Even as late as Monday, there were still some effects and music left to insert. But even in rough cut form, the episode is not only one of the best of the season, it shows quite well how Abed (Danny Pudi) sees the nutty world of Greendale Community College, as the entire episode is a product of his unconscious.

Speaking of Abed, Harmon also mentioned that this week they are shooting an episode where the gang plays the classic role-playing game 'Dungeons & Dragons,' with Abed (natch) as the Dungeon Master. More on both episodes after the jump.

On what he decided the characters would look like once they entered Abed's Winter Wonderland:
"We just kind of riffed on that stuff. We kind of went back and forth on a couple of things. Like should Britta be a ballerina for the sake of irony, and in that case what would Annie be? And then we finally just settled on that this is Abed's unconscious and you should just go with your first instinct and let your unconscious be Abed's unconscious in this case.

"Abed sees Jeff [who is portrayed as a Jeff-in-the-box] as a big talking head with limited practical functionality, and he sees Pierce [portrayed as a teddy bear] as maybe deserving of more love than he gets, and sees Troy as a soldier, and sees Britta [who's portrayed as a robot] as a malfunctioning device, and sees Annie [portrayed as a ballerina] as a creature of grace, and sees Shirley as a big baby who feels entitled to the Christmas of her choosing."

On the slow process of doing stop-action animation: "(The animators are) incredibly dedicated people who practice this sadly dying craft of moving these little fingers and heads one frame per frame every day. They watch weeklies instead of dailies in this process, and I remember them celebrating because they got four minutes done in a week."



On the moment during the making of the Christmas episode that blew him away: "I took a photo of the characters sitting at the study room table. It was the study room set that really blew my mind when I saw some of the puppets sitting there. Our study room is like our 'Cheers' bar or our 'Star Trek' bridge, it's a woumb of comfort. So seeing that done in miniature and seeing the characters sitting around it in their little wooden chairs, it really... it just blew my mind.

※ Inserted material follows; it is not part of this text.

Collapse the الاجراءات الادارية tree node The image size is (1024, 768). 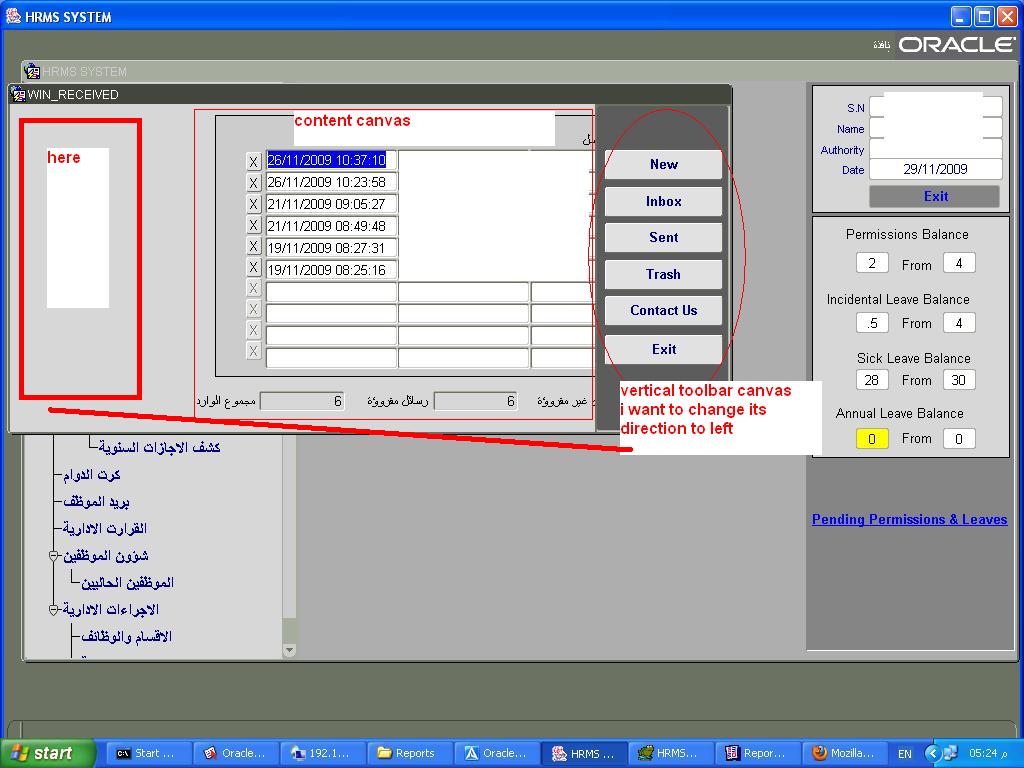coord(54,609)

"The idea that you, going into your second season to have this chance to feel like you're working on a classic TV show, so classic that now you're experimenting with looking at the characters through a different lens, it's just incredibly self-indulgent and satisfying."

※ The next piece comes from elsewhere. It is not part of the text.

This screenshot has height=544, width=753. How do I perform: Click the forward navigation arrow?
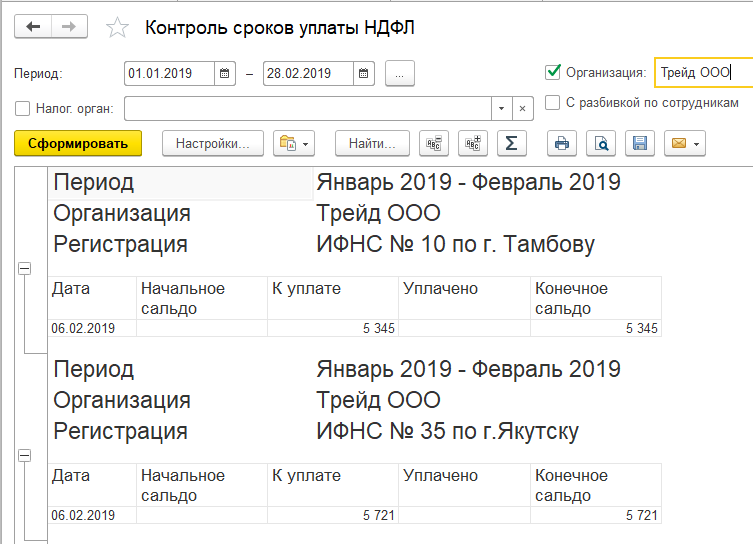pyautogui.click(x=68, y=27)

On the upcoming 'Dungeons & Dragons' episode: "It couldn't be less pricey. They're sitting at a table playing 'Dungeons & Dragons' for the entire episode. I love it, the actors love it. Sony has high hopes for this show in terms of accessibility, and they made me promise that this episode woudn't be a nerd-fest, and I'm just giggling because I disaapoint them so much sometimes.

"Yeah, (the Dungeon Master) is Abed. There's some things you do because you don't want to be that predictable but then there's other things that if you didn't do them you'd be shooting yourself in the foot, like if Abed was sitting there playing and Troy was the Dungeon Master. It wouldn't work.

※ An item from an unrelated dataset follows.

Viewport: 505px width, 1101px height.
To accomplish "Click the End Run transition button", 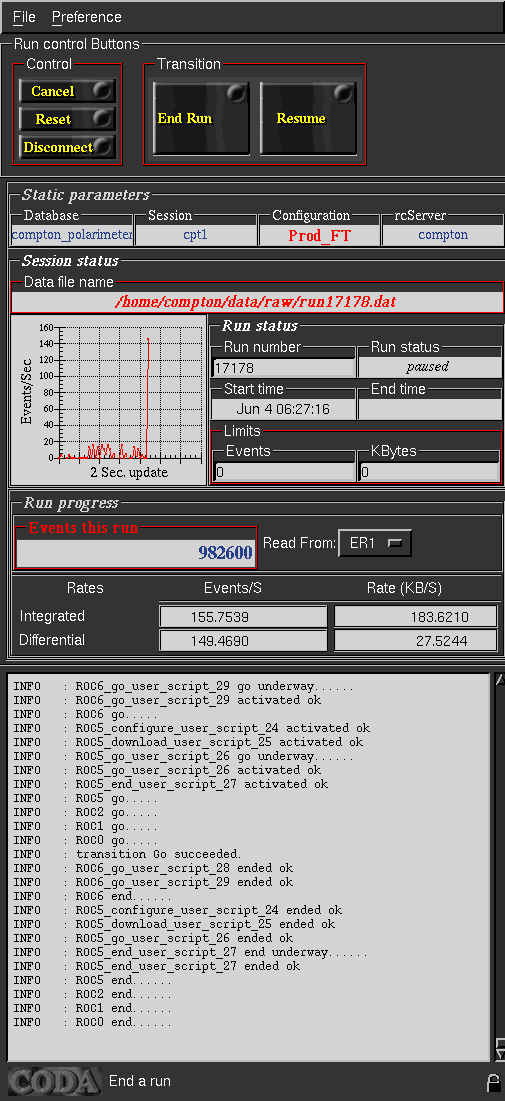I will click(x=202, y=118).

"Chevy's character (Pierce) is kind of the villain of the episode, he definitely steals the episode."

On doing conceptual vs. non-conceptual episodes: "Between seasons, I remember saying to you that we had to come out swinging and see how many of these things would be too much to do. And the answer is the amount that makes you run out of money. Another answer would be the amount that makes the audience stop believing that the characters are real. Now I feel like I'm starting to get an accurate measurement of how much is too much in terms of so-called conceptual episodes. And also getting better and getting more permission creatively to make sure that in its own right even the non-conceptual epsidoes have something conceptual about them that can keep me entertained.

"This most recent episode where they all go out drinking, to me that is a conceptual episode, because the concept is what if they're off Greendale the entire episode, what if they all got s--tfaced, what if the episode took a dark turn, all kinds of things that are narratively little games that i play with the template of the show and see what works and what doesn't".



On why the drinking episode is considered by audiences to be one of the most "normal" ones of the season:
"The audience's definition of normal is when they feel like the characters on the TV are real. And the audience's definition of conceptual is when they start to not feel that way, when they're conscious of the fact that the show is a show. And that's a good definition to go by, that's the metric that we should be using.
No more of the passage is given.